By compiling a 9 generational family tree, Fiona Fitzsimons and Helen Moss were able to make some interesting observations about the President’s extended family – the Benns, Donovans and Kearneys.
Close relationship between the Benns and Donovans
From the 1760s the Benns and Donovans lived side by side in the townland of Ballygurteen. During that time we found six Benn to Donovan marriages.

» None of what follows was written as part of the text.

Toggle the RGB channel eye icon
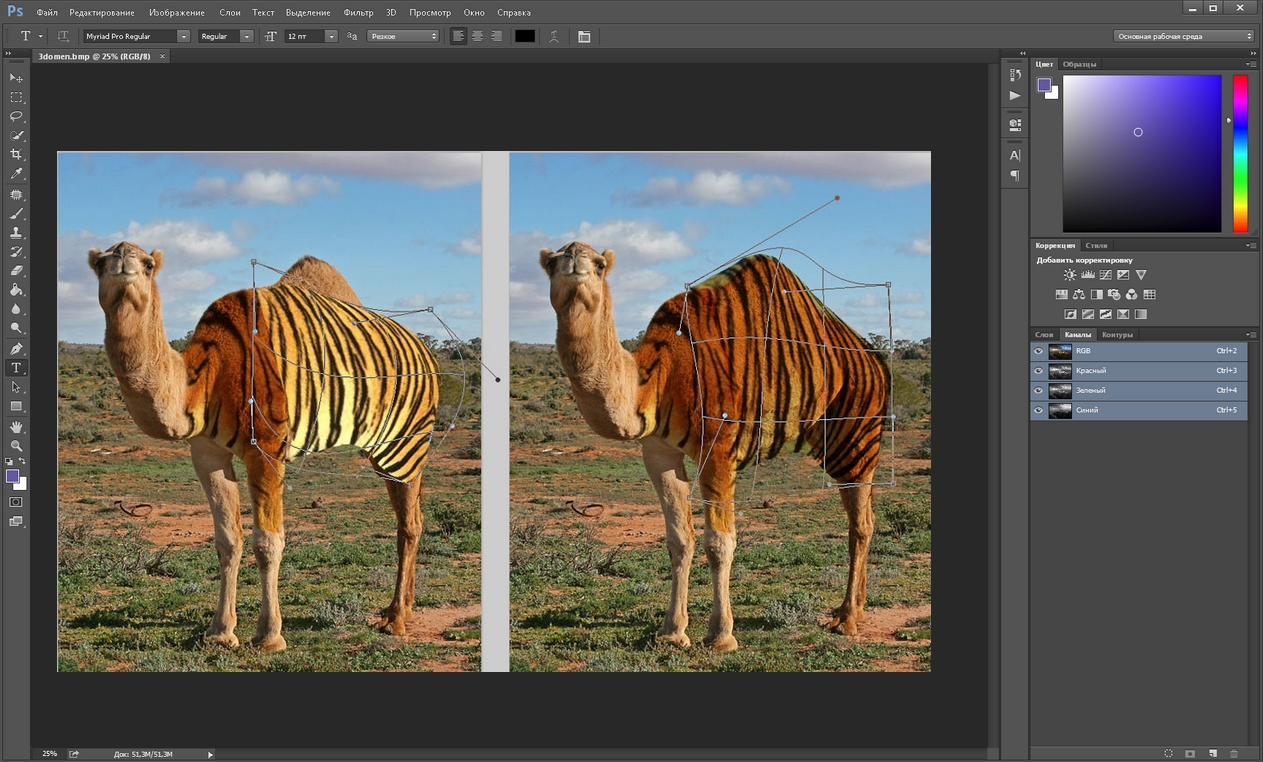The height and width of the screenshot is (762, 1263). coord(1038,351)
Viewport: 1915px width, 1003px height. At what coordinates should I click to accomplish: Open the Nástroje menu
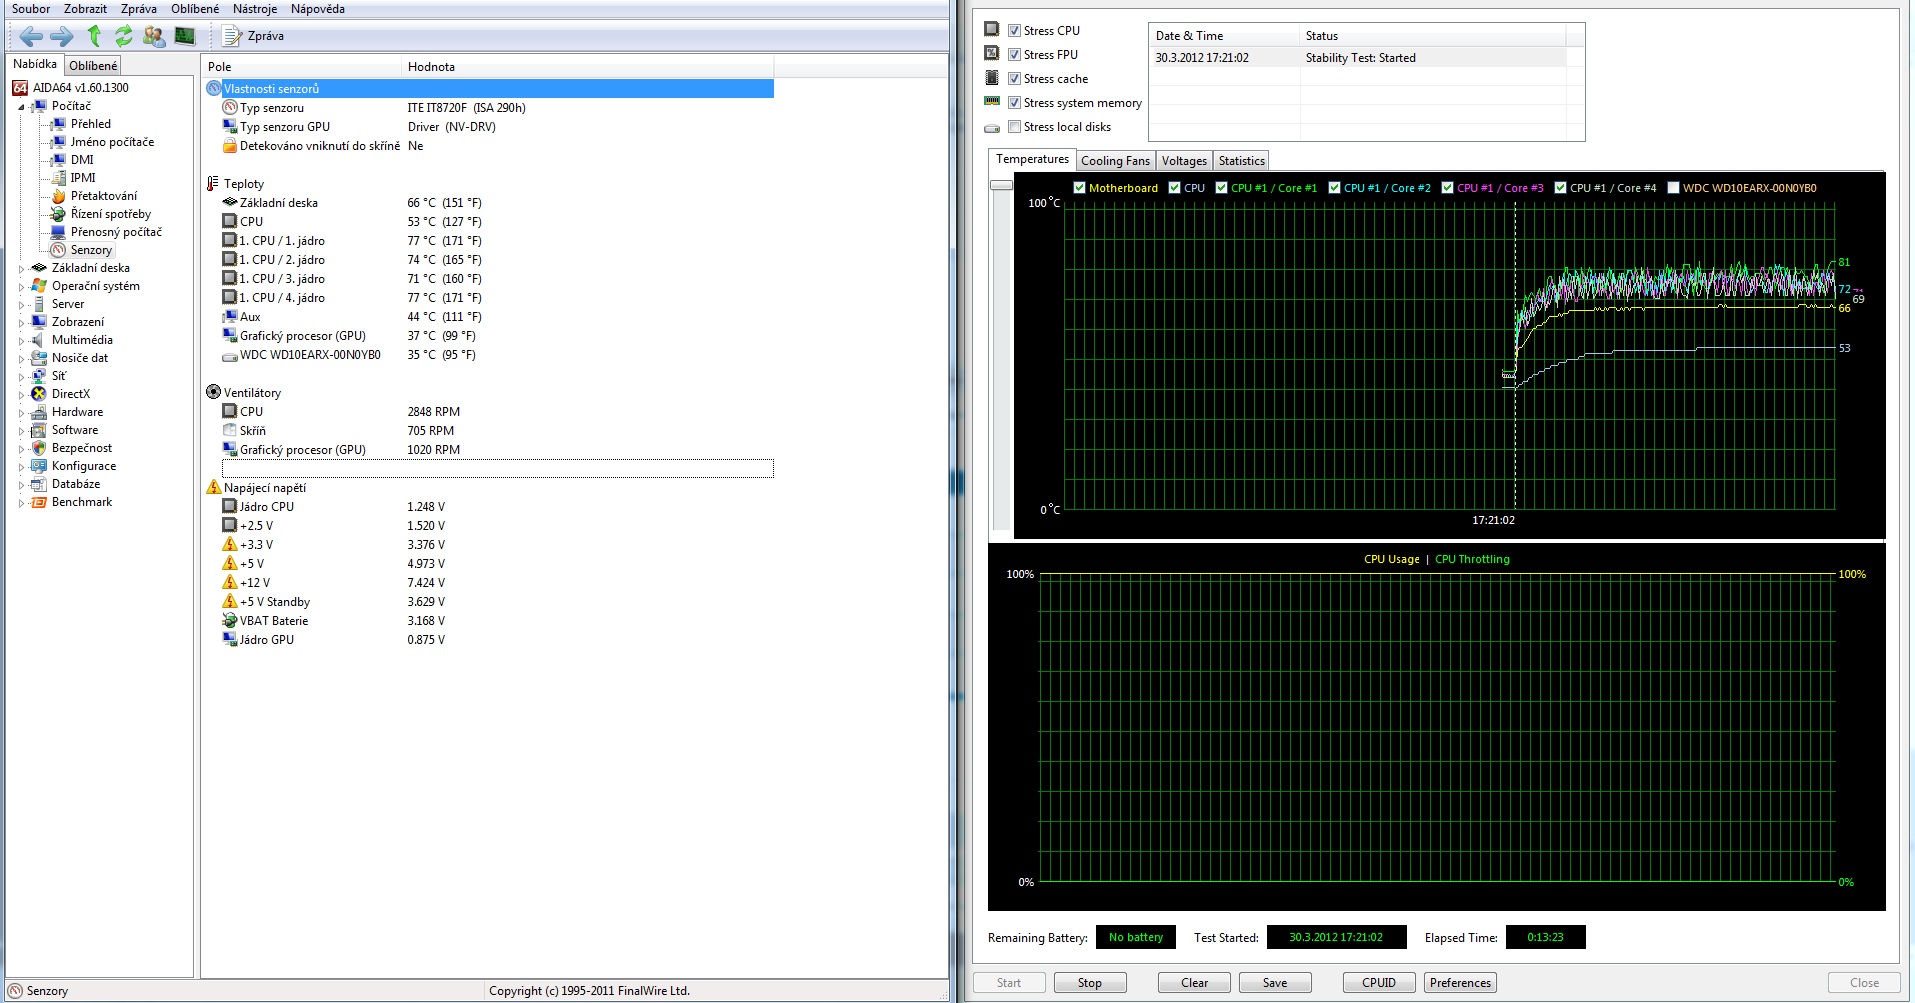point(254,9)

It seems that they often literally married the boy or girl next door.
Founders’ Names
Earlier research into the Kearney family tree had uncovered two unusual Christian names that the family ‘recycled’ for generations:
these were Fulmouth (a male forename, origin uncertain) and Tryphen[i]a (a female forename derived from Tryphena mentioned in the bible – Romans 16:12).* Both Christian names are extraordinarily rare in an Irish context and have had researchers guessing at where they come from.
While the debate continues, our research into the Benn and Donovan families proved that these Christian names only ‘entered’ the Kearney family after the 1825 marriage of Joseph Kearney and Phoebe Donovan. Further research showed that whereas the Donovans first used the name ‘Fulmoth’ in 1768, the Benns adopted it at least two generations earlier in or before 1700.
The name Tryphenia is even more strongly associated with the Benn family, and is still in use by the present generation of Benns.
These names – Fulmouth and Tryphenia – are so consistently found in the Benn and Donovan family trees that they are what we refer to as ‘founders’ names’ i.e. usually the name of an ancestor whose influence so shaped the family, that their name is used in perpetuity.
* Salute Tryphenia and Tryphosa, who labour in the Lord. Salute the beloved Persis, which laboured much in the Lord.